# Vacansoleil-DCM team kit 2012



## kbwh (May 28, 2010)

The DCM-logo seems like less than an afterthought on the new one. I was hoping for Celeste accents.


----------



## qatarbhoy (Aug 17, 2009)

Yawn. A nothing kit. The sleeves look really tight and there's another pair of short shorts.


----------



## Fignon's Barber (Mar 2, 2004)

poor. what's with the waist-band? they could have at least gone with the barbed-wire daisy chain in honor of johnny hoogeland.


----------



## aengbretson (Sep 17, 2009)

qatarbhoy said:


> Yawn. A nothing kit. The sleeves look really tight and there's *another pair of Euro-style shorts*.


FIFY

These are short shorts:









EDIT: image fale

and

Agreed, WTF is up with the waistband? And the armband? An unexciting kit but I'd rather have boring than flat out ugly.


----------



## jspharmd (May 24, 2006)

I don't think that is a waistband, but an image of a waistband on the jersey. Look at the zipper. Regardless, it looks crappy.


----------



## kbwh (May 28, 2010)

It's the new wide grippers that all garment producers use now. Tight on arms and legs, not so tight on waistcuff. I guess the bands SMS have available just don't quite match the Vacansoleil blue.


----------



## robdamanii (Feb 13, 2006)

I miss the 2010 Vacansoleil jersey. Royal blue and yellow. No white, no DCM logo...much classier.


----------



## Dan Gerous (Mar 28, 2005)

Didn't they get the memo? They're World Tour now, I have seen some local clubs with kits looking more professional than this. I have no problems with the bib's length though, beats the too long ones in my book, another bad thing left by Lance and his fans...


----------



## Mapei (Feb 3, 2004)

It's just fine. And I'm happy that the kit follows the new style where there's a clear separation between the jersey and short. The onesie, superhero look of the past several years is thankfully heading into the sunset.


----------



## kbwh (May 28, 2010)

Version without wide arm cuffs.










I like that they're using the seam between arms and torso like that. Vacansoleil is a holiday home rental company, and that white area resembles a house.


----------



## LostViking (Jul 18, 2008)

Agree with above - not interesting, needs more celeste.
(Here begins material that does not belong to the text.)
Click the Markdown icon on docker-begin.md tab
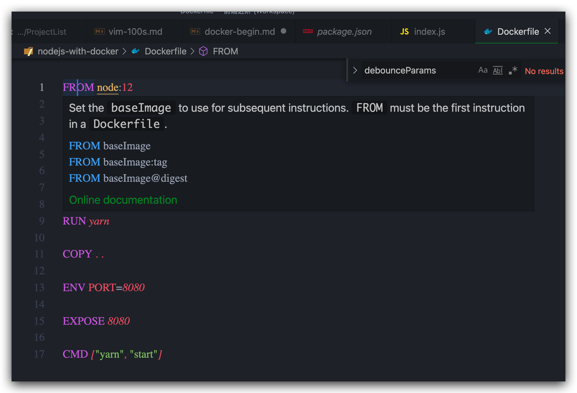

Makes the Lotto Kit look good...almost.


----------



## qatarbhoy (Aug 17, 2009)

Agree with Rob, the 2010 one had some class and interest. This looks like the bib team didn't talk to the jersey team as they slapped the logos down willy-nilly. I'm guessing the house shape came out by accident.

Thanks for the short shorts amendment. I approve of those pictured. The Vacansoleil ones are in no-man's land (or woman's).


----------



## kbwh (May 28, 2010)




----------



## cydswipe (Mar 7, 2002)

it looks like they are tucking their jersey into their shorts.


----------



## Local Hero (Jul 8, 2010)

kbwh said:


>


I've never before checked out a dude's package.


----------



## frpax (Feb 13, 2010)

I like the blondes. The Bianchi is pretty cool too.

The kit? meh... it's just OK. Nothing special for me.


----------



## ArkRider (Jul 27, 2007)

aengbretson said:


> FIFY
> 
> These are short shorts:
> 
> ...


Hmmmm. I rather like those shorts, for some reason.


----------



## LostViking (Jul 18, 2008)

Kit and the bike don't work together - More Celeste on the kit please!


----------